AUTOR

Daniel Duque

CATEGORIA
Entrevista

Vitor Joaquim: “Não colaborar seria um contrassenso inexplicável”

6 Janeiro, 2021 - 11:45

Estivemos à conversa com Vitor Joaquim, conceituado experimentalista português que editou o seu mais recente álbum no final do ano passado.

Pensar no conceito de tempo talvez afugente a maioria de nós, mas não é isso que acontece a estudiosos como este. Desde Setúbal, Vitor Joaquim lançou em outubro passado “The Construction of Time”, álbum no qual aborda “questões de tempo, fluxo, interioridade e amplitude de percepção que criamos a partir do mundo em que cada um de nós vive”.

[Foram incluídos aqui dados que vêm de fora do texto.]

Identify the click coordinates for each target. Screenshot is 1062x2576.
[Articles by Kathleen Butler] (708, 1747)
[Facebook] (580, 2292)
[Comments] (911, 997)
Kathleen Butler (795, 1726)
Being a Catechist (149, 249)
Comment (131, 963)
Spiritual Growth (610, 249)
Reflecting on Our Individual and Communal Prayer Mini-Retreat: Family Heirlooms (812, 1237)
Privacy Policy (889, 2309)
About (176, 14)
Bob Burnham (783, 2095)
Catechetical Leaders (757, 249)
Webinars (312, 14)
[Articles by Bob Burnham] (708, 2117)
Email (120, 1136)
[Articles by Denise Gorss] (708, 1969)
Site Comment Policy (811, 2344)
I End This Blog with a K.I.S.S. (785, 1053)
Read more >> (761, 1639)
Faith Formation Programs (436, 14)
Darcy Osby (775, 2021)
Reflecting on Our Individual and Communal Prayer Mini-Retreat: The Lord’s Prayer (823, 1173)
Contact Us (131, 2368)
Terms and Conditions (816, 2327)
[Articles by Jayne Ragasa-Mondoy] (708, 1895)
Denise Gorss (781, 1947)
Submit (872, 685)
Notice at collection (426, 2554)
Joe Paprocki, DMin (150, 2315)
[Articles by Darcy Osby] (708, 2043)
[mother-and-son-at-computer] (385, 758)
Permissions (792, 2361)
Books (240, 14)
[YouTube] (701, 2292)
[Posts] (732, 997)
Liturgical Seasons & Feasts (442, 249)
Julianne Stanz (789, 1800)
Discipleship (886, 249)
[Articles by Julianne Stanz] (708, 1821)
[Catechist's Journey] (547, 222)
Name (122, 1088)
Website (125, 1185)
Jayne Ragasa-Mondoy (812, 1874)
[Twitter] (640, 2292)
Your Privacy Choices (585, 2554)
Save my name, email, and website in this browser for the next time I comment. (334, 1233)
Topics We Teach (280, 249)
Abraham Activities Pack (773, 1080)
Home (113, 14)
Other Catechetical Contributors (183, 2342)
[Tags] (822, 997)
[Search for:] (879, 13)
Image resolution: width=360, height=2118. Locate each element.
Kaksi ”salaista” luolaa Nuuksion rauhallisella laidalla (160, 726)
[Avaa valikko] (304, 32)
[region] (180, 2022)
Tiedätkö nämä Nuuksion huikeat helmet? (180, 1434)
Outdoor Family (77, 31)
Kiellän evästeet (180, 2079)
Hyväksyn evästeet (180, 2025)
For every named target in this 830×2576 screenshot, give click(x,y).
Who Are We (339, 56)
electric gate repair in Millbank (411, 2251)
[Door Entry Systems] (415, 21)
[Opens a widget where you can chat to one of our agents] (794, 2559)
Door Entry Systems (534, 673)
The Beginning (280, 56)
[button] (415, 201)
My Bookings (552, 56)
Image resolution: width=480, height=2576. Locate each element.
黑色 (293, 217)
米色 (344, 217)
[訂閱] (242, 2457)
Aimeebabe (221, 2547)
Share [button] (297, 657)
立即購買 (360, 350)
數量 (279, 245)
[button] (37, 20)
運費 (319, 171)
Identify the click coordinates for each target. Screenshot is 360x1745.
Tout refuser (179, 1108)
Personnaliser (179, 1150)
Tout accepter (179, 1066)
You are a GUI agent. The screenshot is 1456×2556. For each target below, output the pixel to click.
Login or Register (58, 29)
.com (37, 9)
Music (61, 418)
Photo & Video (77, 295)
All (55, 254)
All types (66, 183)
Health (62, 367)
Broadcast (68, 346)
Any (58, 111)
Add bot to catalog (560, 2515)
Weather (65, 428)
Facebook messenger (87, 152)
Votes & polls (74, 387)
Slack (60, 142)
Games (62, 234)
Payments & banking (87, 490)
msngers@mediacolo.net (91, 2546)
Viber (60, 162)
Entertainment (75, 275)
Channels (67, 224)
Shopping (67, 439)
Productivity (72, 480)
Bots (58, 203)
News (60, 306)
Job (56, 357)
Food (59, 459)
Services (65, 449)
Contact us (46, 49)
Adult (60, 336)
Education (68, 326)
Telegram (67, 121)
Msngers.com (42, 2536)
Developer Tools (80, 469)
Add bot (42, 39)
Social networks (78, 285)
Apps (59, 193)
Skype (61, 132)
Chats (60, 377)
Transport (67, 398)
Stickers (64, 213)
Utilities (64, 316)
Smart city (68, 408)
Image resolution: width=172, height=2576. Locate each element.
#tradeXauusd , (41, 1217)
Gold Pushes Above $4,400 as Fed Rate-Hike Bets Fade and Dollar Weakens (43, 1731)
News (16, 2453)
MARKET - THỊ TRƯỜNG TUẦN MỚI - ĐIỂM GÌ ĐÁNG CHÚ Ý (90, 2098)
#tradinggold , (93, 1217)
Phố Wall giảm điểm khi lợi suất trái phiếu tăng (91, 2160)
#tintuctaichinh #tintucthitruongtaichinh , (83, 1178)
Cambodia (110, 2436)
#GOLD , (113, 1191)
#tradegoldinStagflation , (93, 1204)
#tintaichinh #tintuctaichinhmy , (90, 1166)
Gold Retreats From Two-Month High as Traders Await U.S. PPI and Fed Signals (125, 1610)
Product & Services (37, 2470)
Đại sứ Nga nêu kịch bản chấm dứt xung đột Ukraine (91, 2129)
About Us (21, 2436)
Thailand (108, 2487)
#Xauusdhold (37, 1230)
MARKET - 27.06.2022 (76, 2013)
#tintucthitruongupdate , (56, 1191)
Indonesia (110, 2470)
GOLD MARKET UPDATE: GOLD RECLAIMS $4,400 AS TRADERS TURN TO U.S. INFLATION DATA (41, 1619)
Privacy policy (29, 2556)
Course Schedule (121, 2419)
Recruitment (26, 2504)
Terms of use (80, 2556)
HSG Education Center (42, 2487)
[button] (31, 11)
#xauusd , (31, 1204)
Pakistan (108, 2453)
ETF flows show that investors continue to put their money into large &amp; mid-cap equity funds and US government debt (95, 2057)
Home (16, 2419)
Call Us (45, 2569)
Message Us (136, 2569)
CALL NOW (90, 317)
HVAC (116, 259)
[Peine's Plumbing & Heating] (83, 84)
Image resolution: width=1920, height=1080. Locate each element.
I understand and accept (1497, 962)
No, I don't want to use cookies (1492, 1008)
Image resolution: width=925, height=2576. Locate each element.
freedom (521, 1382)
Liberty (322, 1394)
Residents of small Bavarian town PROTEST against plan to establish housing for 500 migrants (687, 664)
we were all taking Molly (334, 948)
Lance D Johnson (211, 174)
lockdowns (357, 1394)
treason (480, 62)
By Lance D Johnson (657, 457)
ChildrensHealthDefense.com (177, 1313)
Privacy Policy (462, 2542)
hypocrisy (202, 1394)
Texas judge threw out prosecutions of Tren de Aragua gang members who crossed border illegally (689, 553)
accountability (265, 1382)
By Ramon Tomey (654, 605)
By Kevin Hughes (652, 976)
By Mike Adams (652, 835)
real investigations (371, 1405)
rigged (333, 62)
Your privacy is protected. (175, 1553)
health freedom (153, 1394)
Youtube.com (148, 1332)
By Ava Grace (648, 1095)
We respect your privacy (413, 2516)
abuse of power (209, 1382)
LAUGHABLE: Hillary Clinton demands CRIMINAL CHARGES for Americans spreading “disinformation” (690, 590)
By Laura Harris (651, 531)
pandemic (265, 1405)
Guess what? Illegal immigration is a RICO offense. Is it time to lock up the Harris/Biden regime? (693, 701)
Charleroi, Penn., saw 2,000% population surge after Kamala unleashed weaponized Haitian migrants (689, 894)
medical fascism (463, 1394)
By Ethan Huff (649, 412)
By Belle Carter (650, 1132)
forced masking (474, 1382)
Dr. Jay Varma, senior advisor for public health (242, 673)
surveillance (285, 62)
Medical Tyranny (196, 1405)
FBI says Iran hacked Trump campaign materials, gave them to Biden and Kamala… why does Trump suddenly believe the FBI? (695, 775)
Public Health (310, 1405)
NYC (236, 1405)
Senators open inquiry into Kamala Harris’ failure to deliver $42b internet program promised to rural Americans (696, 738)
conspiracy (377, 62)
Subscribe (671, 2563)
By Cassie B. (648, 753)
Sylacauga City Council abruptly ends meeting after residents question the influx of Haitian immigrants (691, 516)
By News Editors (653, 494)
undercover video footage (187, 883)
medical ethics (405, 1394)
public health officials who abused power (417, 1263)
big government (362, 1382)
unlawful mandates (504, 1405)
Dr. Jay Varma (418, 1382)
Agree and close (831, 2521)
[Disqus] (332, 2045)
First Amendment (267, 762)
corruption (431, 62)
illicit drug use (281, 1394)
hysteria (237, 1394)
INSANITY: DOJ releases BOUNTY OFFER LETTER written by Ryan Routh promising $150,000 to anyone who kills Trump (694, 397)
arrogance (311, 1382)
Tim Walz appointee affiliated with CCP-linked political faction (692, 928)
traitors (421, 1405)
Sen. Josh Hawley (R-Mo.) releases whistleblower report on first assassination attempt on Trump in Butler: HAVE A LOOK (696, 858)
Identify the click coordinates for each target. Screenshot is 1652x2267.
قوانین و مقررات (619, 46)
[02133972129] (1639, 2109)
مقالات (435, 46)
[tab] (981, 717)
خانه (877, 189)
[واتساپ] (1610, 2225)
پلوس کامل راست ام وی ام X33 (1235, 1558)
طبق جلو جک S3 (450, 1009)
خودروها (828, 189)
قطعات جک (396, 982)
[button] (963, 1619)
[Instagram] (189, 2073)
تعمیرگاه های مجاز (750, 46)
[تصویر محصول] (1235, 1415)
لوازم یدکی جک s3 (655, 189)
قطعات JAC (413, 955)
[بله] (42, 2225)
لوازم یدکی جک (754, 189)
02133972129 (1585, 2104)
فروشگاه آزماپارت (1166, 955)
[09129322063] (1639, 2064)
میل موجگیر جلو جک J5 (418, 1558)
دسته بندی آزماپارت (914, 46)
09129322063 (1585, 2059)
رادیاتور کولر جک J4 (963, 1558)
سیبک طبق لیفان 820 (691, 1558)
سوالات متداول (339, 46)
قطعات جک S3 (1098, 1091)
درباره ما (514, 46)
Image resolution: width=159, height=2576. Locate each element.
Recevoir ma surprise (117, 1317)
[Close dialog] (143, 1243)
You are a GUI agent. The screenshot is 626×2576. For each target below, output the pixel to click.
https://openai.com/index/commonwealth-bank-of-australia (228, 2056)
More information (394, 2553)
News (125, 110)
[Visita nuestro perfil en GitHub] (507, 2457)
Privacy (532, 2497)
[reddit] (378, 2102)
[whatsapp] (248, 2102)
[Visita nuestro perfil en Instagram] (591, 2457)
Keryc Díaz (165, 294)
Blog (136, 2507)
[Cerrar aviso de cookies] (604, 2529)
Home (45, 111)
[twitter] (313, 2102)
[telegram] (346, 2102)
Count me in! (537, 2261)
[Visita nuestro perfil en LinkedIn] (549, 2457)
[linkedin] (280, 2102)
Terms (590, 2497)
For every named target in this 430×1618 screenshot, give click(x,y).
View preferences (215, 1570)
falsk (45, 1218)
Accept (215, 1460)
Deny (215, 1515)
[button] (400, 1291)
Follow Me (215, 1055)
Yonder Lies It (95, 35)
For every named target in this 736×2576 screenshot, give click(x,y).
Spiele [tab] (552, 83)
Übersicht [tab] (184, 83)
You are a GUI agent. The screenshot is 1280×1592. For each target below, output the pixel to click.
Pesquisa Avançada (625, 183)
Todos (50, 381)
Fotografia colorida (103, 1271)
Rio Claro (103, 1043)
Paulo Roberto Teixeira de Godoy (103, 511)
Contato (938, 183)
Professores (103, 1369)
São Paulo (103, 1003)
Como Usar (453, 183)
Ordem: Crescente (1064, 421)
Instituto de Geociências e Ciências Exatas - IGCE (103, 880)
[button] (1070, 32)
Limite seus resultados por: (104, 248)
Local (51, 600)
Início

Um objeto será sempre um objeto, mas cada interpretação é fruto do significado que reside num indivíduo. E no caso do tempo, “este é um daqueles assuntos em que quanto mais se pesquisa e se sabe, mais dúvidas há e mais complexa é a resposta”, diz Vitor Joaquim nesta entrevista.

A complexidade destes conceitos não impede o músico de os interpretar nos seus discos: antes de “The Construction of Time”, lançou trabalhos como “Nothingness” (2019) e “Impermanence” (2018). Aliás, é o recurso aos computadores que pode abrir portas para “teorizar” e “fantasiar” temas com “alta carga metafísica”, como diria Sherry Turkle.

Vitor Joaquim é exemplar nessa relação homem-máquina e não apenas a solo – “para mim o lado colaborativo da música é o que dá sentido a fazer música”, revela-nos. Nos três volumes de “LIVE Series +” editados este ano, por exemplo, é possível ouvi-lo a manipular ao vivo músicos como Carlos Zíngaro e Simon Fisher Turner, assim como acontece com o trompete de João Silva em “The Construction of Time”.

Apesar da extensa discografia e de outros trabalhos no campo do som, no currículo de Vitor Joaquim pode ler-se muito mais do que isso. Fundador, diretor e programador do festival EME, o setubalense é doutorado em Ciência e Tecnologia das Artes, na área de Computer Music, pela UCP, onde foi professor e é investigador associado no CITAR.

Nesta entrevista, Vitor Joaquim, que irá apresentar o novo disco em Coimbra (29 de janeiro) e Leiria (dia 30), fala sobre “The Construction of Time” e uma série de outros tópicos, como é caso da sua vida académica ou até da importância que colaborar tem para si.

Qual é a sensação de lançar um disco neste período pandémico?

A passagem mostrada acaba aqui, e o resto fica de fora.